Artificial intelligence has come to a point where it can write a text that sounds so human, most reading it couldn’t even tell the difference. Such AI programs are being used to create and spread fake political news and AI-written blog posts that seem authentic.
According to a research done by Chu-Cheng Lin, a Ph.D. candidate in the Whiting School of Engineering’s Department of Computer Science. It mentions that even though autoregressive models can successfully fool most humans, its capabilities are still going to be limited.
Lin states that their work revealed that certain desired qualities of intelligence like the ability to form consistent arguments without errors, will never emerge with a reasonably sized or fast autoregression model.
Lin’s research showed that autoregressive models have a linear thought process that cannot utilize reasoning because they are designed to very quickly predict the next word using previous words. Unlike how humans are when writing, the models are not built to backtrack, edit, or change their work.
Human vs. AI
Humans, when writing, usually have multiple edits before producing a final version. The final product may display a perfect work, but it is most definitely not done in a single pass without edits. When training AI models by having them mimic human writing, the models do not observe the multiple revisions and rewritings that happen before the final product.
Lin’s team also showed that current autoregressive models have another weakness. The models do not give the computer enough time to “think” ahead about what it should say after the next word, so there is no guarantee that what it says will not be nonsense.
Autoregressive models have proved to be useful in certain scenarios, but they are not appropriate computational models for reasoning. The results also suggest that certain elements of intelligence do not emerge if they only try to get machines to mimic how humans speak.
The more text that autoregressive models produce,the more obvious the mistakes made become. This putting the text at risk of being flagged or noticed by less advanced computer programs that require fewer resources to be effective at distinguishing the difference between what was written by an autoregressive models, and what was written by a human.

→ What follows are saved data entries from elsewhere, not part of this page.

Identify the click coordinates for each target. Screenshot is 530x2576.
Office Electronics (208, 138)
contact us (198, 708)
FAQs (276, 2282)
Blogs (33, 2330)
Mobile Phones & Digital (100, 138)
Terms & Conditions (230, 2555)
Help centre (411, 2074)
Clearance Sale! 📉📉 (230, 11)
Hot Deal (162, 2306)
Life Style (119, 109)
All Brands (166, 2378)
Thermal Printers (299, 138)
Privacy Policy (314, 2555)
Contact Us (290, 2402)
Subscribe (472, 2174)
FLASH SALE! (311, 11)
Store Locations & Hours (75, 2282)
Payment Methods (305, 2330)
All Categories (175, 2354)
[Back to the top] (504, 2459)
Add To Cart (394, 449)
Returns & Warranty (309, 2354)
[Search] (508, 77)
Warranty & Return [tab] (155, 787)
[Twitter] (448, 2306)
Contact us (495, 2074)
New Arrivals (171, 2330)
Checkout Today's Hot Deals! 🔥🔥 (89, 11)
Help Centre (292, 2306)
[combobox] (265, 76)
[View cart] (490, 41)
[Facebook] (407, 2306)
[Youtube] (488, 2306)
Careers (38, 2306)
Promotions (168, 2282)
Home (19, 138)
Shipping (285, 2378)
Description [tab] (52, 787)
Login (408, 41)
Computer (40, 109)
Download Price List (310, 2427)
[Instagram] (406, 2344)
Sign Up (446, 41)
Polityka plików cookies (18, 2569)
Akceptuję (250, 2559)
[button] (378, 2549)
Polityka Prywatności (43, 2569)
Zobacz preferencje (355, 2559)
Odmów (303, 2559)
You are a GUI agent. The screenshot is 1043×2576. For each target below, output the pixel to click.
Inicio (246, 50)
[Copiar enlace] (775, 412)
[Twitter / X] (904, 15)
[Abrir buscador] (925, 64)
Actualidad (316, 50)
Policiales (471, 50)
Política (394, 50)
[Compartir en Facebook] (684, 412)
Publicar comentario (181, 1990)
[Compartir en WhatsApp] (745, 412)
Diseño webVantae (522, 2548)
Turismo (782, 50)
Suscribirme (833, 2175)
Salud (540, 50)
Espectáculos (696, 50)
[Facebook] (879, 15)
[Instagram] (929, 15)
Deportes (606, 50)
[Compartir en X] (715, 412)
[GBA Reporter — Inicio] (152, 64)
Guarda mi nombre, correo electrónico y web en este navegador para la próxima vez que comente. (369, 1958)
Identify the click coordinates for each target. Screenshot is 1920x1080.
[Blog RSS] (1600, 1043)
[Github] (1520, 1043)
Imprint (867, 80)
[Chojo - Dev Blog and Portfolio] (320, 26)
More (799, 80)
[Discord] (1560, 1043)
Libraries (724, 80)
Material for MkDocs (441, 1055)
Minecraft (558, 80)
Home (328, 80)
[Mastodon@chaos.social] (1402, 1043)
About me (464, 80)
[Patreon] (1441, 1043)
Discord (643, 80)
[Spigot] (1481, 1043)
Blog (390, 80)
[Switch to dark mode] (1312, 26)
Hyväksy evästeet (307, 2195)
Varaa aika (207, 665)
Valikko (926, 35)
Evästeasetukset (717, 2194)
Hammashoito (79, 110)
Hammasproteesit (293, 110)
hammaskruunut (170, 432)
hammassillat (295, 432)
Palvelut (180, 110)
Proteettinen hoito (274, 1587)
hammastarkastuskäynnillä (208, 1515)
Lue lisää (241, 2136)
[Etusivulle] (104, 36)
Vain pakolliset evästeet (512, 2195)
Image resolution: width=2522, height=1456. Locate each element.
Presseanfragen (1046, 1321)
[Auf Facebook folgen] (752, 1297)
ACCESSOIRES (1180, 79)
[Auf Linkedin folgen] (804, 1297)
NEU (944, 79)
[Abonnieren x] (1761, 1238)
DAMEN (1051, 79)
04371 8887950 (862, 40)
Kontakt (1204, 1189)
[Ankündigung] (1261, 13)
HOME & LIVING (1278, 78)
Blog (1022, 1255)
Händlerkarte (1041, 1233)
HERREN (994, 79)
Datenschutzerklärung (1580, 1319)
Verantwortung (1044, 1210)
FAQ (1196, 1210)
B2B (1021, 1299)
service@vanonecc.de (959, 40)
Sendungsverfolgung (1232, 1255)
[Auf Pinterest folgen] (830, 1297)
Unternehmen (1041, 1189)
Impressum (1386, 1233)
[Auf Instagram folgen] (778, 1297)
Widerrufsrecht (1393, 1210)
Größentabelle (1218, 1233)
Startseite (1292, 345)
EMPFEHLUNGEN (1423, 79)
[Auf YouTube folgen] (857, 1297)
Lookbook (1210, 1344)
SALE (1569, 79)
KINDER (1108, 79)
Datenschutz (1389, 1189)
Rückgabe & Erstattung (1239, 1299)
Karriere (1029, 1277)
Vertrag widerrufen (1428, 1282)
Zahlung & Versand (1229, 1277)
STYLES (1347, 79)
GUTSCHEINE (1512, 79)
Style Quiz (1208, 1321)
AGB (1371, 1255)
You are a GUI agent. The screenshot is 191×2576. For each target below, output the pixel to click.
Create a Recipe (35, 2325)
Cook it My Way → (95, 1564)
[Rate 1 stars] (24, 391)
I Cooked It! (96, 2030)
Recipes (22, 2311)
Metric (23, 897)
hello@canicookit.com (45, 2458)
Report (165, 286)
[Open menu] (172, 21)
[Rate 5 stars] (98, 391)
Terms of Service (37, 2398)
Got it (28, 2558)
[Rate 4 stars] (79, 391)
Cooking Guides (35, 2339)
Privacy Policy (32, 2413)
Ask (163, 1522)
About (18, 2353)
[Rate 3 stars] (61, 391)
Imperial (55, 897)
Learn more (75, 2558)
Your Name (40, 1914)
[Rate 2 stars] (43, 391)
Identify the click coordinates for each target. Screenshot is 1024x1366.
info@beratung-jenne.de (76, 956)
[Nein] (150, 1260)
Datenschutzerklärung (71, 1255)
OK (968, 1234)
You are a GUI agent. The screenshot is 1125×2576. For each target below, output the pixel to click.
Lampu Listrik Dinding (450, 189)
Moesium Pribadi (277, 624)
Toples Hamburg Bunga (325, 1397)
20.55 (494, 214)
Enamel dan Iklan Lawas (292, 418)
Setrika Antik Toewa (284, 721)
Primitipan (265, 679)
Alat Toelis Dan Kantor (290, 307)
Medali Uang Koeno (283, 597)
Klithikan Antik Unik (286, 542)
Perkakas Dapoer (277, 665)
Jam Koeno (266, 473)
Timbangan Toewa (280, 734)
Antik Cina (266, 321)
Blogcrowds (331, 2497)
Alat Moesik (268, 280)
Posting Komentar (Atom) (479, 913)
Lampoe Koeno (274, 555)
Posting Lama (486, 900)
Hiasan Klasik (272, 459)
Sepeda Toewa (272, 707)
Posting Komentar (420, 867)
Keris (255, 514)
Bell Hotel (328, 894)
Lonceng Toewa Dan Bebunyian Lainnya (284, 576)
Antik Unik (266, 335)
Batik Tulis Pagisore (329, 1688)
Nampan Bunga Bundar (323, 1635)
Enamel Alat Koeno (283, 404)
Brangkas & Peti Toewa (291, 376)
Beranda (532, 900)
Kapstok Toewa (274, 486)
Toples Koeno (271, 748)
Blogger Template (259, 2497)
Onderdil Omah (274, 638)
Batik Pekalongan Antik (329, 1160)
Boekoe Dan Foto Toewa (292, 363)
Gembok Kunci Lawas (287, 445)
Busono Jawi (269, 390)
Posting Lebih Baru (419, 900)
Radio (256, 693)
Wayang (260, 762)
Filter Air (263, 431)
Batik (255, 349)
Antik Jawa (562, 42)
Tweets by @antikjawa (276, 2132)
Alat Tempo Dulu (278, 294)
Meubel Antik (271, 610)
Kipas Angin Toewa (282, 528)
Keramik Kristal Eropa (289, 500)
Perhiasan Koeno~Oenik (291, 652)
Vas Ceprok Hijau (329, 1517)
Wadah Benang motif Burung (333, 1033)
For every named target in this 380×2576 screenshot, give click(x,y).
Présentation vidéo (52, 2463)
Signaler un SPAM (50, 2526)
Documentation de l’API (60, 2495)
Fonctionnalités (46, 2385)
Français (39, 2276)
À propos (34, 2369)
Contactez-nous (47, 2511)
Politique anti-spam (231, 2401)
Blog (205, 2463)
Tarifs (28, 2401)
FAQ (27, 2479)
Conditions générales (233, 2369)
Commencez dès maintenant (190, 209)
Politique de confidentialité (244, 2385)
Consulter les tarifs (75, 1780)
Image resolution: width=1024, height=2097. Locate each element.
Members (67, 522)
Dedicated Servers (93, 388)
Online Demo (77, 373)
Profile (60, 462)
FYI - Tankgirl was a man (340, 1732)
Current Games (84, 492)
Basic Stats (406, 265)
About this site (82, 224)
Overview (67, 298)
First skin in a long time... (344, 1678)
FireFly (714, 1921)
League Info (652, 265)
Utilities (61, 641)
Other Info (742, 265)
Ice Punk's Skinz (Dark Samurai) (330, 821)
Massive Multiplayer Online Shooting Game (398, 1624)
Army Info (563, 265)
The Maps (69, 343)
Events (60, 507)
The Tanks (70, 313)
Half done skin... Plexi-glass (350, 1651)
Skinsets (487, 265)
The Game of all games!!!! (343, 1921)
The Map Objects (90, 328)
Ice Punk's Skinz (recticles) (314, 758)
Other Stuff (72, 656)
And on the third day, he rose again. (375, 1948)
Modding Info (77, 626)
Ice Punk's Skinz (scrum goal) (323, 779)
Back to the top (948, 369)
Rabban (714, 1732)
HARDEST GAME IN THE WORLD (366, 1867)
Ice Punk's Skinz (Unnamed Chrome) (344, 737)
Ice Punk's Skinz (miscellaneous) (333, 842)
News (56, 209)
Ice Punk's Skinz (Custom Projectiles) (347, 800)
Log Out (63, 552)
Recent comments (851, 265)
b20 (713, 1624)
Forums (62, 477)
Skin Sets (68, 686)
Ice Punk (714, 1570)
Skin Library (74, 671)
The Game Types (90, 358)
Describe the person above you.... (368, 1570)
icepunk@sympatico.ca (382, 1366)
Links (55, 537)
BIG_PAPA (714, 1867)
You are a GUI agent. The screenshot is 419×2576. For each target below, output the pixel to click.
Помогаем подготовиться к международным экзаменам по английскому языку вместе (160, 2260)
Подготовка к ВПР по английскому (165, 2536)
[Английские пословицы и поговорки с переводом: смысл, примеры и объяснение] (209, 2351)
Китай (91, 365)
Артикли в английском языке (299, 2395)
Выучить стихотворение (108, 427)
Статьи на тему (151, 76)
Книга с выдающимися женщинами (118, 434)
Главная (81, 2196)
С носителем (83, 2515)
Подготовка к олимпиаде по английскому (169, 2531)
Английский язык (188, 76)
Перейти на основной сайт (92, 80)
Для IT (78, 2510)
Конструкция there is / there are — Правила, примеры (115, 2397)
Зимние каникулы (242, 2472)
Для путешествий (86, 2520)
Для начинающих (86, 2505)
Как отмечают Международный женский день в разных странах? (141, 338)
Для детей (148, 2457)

The Future of AI Generated Text
Lin believes that the positives of having AI that can use reasoning completely outweigh the negatives, even though a negative could be misinformation spreading, since computers can distinguish between writings originating from an autoregressive model and those originating from humans. “Text summarization” is an example of how reasoning-capable AI could be useful, according to him.
Lin explains that computers can read a lengthy article, or table containing numbers and text, and then explain what’s going on in a few sentences. “For example, summarizing a news story, or a restaurant’s Yelp ratings,” Lin said. “Models that are capable of reasoning can generate texts that are more on the spot, and more factually accurate, too.”
Lin has been working on this research, which is part of his thesis, for several years with his adviser, Professor Jason Eisner. The findings of this research will be used in the design of a neural network architecture for his thesis research on “Neural Regular Expressions for Making AI Smarter.”
As Lin explained, NREs can be used to create a dialog system in which machines can determine unobservable things from human interaction, like intent, using rules predefined by humans. These unobservable things can then be used to shape the machine’s response.